Gold is closing in on an all-time high as resurgent Chinese demand and fears over the health of regional US banks have added further fuel to the six-month rally in the precious metal.
Consumers in China rushed to buy more jewellery, bars and coins in the first three months of the year after Beijing lifted its zero-Covid policies, according to the World Gold Council, an industry body, while the failure of three regional US banks has also prompted investors to turn to the yellow metal, which acts as a store of value in times of uncertainty.
The latest leg of a banking crisis, in which regional US bank PacWest said it was exploring a potential sale to secure its future, pushed trading in gold futures on the Comex exchange to match its all-time high of $2,072 on Thursday. The spot gold price came within cents of its all-time high of $2,072.49 on the same day, according to Refinitiv. It fell back slightly to $2,039 on Friday.
Gold has undergone a resurgence since last November, underpinned by a record 1,087 tonnes of buying by central banks last year. Non-western institutions scooped up the yellow metal to counterbalance their reliance on the US dollar after Washington weaponised the greenback in its sanctions against Moscow.
The buying spree from central banks has extended into this year, picking up a record 228 tonnes of gold in the first quarter, despite easing off rampant levels seen in the second half of last year, according to the quarterly report by the World Gold Council.
John Reade, chief market strategist at the WGC, said that whether gold could push higher would depend on whether investors saw signs of a worsening banking crisis, certainty over when the US Federal Reserve would start cutting rates and a weaker dollar.
“There’s push and pull from different sides but what we’ve yet to see unleashed is widespread financial investment in gold,” he said. “It should from here certainly take it to the all-time high. The question is can it go on from here and make significant gains.”
However, gold-backed exchange traded funds suffered outflows last year because higher interest rates attracted investors to the returns on bonds compared with the precious metal, which is a non-yielding asset.
ETF outflows in the first quarter calmed to a modest 29 tonnes, equivalent to $1.5bn, and the 11-month run of outflows was reversed in March as the banking crisis kicked off.
As a result of those factors, demand for gold, including over-the-counter activity, rose 1 per cent over a year ago to 1,174 tonnes in the first quarter.
The high gold prices have caused some destruction in demand and prompted selling activity, particularly among price-sensitive consumers in India, where jewellery sales dropped 17 per cent year on year in the first three months of 2023.
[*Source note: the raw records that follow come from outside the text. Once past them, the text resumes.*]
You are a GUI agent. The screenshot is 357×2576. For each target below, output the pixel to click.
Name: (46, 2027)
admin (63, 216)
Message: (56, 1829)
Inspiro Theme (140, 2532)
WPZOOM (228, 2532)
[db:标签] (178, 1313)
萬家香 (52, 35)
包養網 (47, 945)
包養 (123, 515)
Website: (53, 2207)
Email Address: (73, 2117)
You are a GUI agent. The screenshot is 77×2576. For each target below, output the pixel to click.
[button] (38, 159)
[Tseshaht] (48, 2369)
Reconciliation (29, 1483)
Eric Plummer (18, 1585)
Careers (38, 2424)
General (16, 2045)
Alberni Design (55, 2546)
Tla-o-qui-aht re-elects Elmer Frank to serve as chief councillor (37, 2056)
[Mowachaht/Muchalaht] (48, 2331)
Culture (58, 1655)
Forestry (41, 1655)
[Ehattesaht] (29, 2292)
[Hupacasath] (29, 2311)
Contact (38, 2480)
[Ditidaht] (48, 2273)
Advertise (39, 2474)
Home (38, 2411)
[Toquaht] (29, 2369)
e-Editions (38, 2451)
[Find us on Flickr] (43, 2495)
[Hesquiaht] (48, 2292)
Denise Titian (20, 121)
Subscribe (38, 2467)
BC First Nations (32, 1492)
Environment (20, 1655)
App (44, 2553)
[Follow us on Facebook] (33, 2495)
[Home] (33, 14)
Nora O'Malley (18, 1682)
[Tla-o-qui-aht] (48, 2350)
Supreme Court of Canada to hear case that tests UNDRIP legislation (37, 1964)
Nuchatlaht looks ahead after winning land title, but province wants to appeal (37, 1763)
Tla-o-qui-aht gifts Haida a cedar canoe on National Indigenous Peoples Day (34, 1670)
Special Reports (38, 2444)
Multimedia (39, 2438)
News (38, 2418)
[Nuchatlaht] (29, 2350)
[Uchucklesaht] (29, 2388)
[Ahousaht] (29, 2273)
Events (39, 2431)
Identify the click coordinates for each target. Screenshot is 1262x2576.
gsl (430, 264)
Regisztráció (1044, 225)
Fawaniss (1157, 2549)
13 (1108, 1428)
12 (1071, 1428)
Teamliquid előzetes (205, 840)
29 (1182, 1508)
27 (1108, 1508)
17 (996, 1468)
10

Significant volumes of the record levels of central bank gold buying in the second half of last year were by mystery buyers that did not report purchases to the IMF. They were widely suspected to be Chinese, Russian and Middle Eastern entities.
That continued in the first quarter of the year with 110 to 120 tonnes of mystery purchases, which was lower than the 500 to 580 tonnes in the final six months of 2022.
Although the number can come down as central banks report their purchases, Reade said that the decline was most likely driven by the People’s Bank of China now reporting its purchases.